We were always sports fanatics. I grew up watching everything and anything sports-related. Naturally, watching led to participating.
My mami, all 5 foot one inches of her, had played tennis and basketball (!!) in Cuba. Mami is the one wearing those mod sixties sunglasses in the picture.
Papi played volleyball on a club team in Cuba that was exceptionally good. Papi is the tall slender one at the right in the photo.
My brother was a great football player. He’s the one hamming it up at the top of the bench.
My sister, Carmen, and I played everything in high school — field hockey (soccer was not a “sport” back then), volleyball, some basketball (I’m vertically challenged), volleyball and softball. Carmen is standing next to my mom and I’m standing next to my dad. Accurate since my sis is a twin to my mom, while I took after my dad — except height-wise. My sis and her family ended up with all the height.
Anyway, being sports fanatics and becoming totally emerged in American culture, one of the biggest sports events was the Super Bowl. Being Cuban, that also meant a ton of food would be available for friends and family who were coming to watch the game.
Here’s one of our favorites for you to try out for your Super Bowl spread!
Cuban Sandwiches and Medianoches
You see Cuban sandwiches appearing more and more everyday, especially with the panini craze that’s happening in a lot of places, basically because a Cuban sandwich is very similar to a panini in how it’s made.
What’s the difference between a Cuban sandwich and a Medianoche? A Medianoche is made with a light egg bread/roll rather than Cuban bread. The medianoche or “midnight” sandwich, was named that because the lighter version of the sandwich became popular as a midnight after-Club snack in the 1940s and 50s.
Cuban bread is rather unique — light and airy since it’s made with lard, but it does have a “crust” of sorts. If you’re going to try making a Cuban sandwich, you’re better off with an inexpensive store Italian bread with a lighter crust rather than a good bread with a nice hard crust. Why? Like a panini, you grill and flatten a Cuban sandwich, so a light crust is better since it allows for a flatter sandwich.
In Cuba (and Miami), getting a Cuban sandwich for lunch or as a snack was kind of like going to McDonalds. You could get one anywhere. When I’d go to South Beach, I’d head to David’s Cafeteria on the corner of 11th and Collins for a sandwich sometimes. I hit David’s every morning though for a few Cuban coffees — cafe con leche!
What you’ll need to make a Cuban Sandwich:
Somewhere to grill the sandwich — George Foreman grill, panini maker, sandwich press (plancha) or what I do — flat baking tray with a larger cast iron griddle.

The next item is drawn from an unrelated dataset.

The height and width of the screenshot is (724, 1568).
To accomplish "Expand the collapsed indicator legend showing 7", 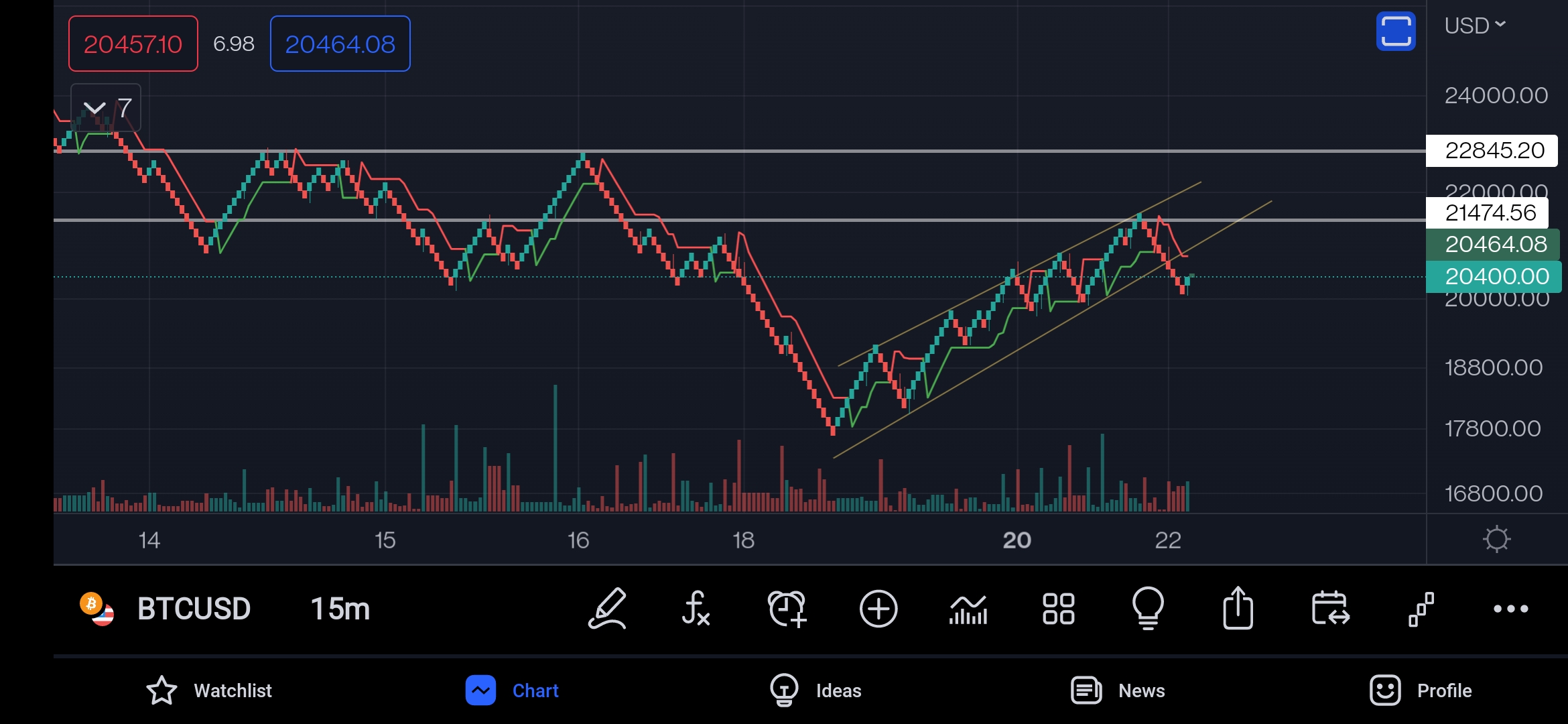I will click(105, 108).
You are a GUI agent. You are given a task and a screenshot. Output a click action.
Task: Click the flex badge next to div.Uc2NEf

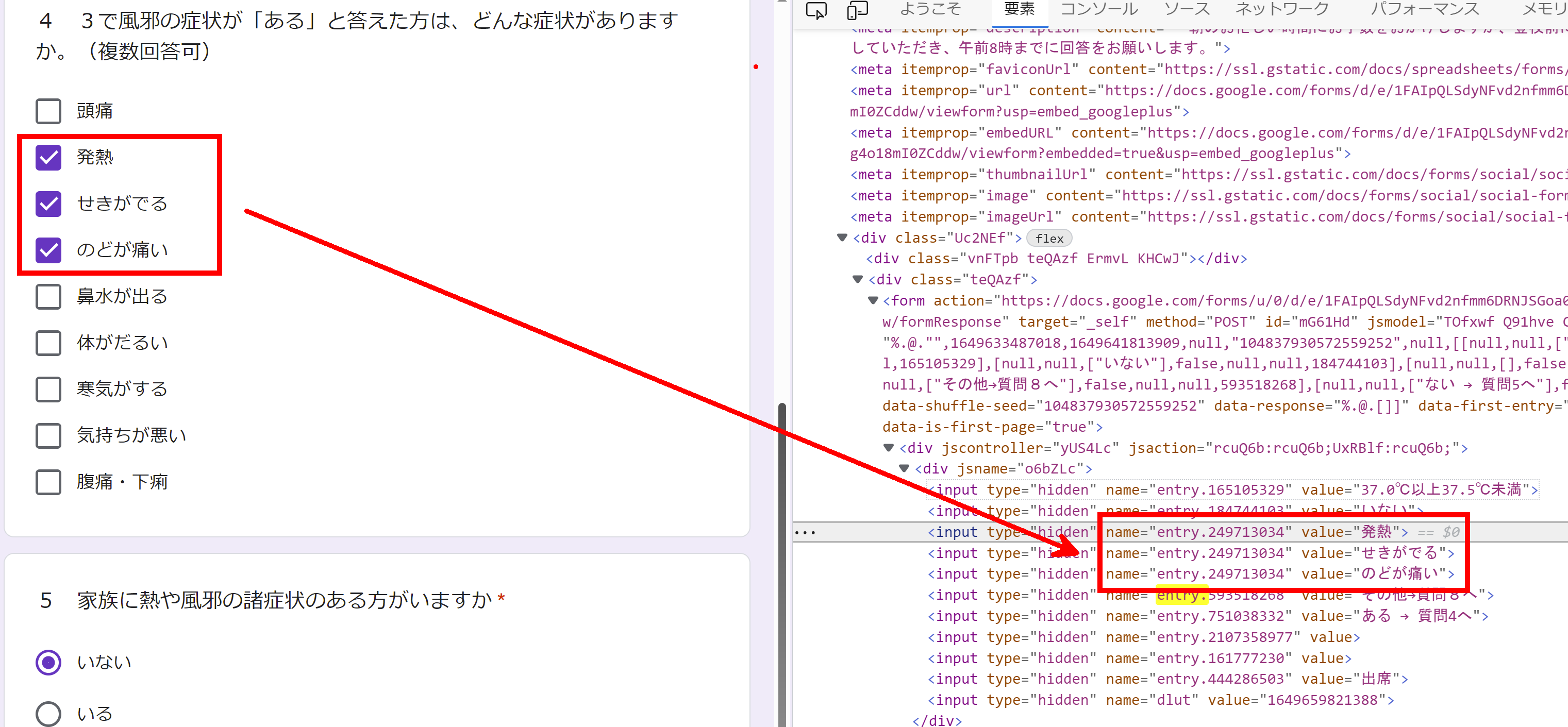tap(1049, 238)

Cuban Bread or Italian Bread with light crust or egg bread roll
roast pork (follow my family recipe on the Cook’s Treat page or check your local deli counter)
Virginia ham/Honey ham
(Please note that the traditional recipe calls for you to also put mustard and pickles on the sandwich. YUK!)
So here goes on the assembly:
Slice the bread lengthwise.
Layer a few slices each of ham, pork and swiss cheese on the bread.
Butter the outside of the bread.
Place the bread on the ungreased baking tray. Place a layer of foil above the sandwiches and then place the heavy griddle above (or heavy cast iron pans/sandwich press).
If you are using a panini maker or George Foreman grill, just put the sandwich right on them.
Bake/Grill the sandwich (at about 375 degrees), pressing down on the top griddle/press occassionally in order to flatter the sandwich. In the oven, it takes about twenty minutes or so to get a nice toast on the bread, melt the cheese and reheat the ham and pork.
Cut into hero-size lengths — about six inches. Cut on a diagonal (the traditional way the Cuban Sandwich is served).
If you’re not a pork lover, you can substitute a good roast turkey for the pork and the sandwich will still be as tasty!
Have fun watching the game and hopefully having a Cuban sandwich!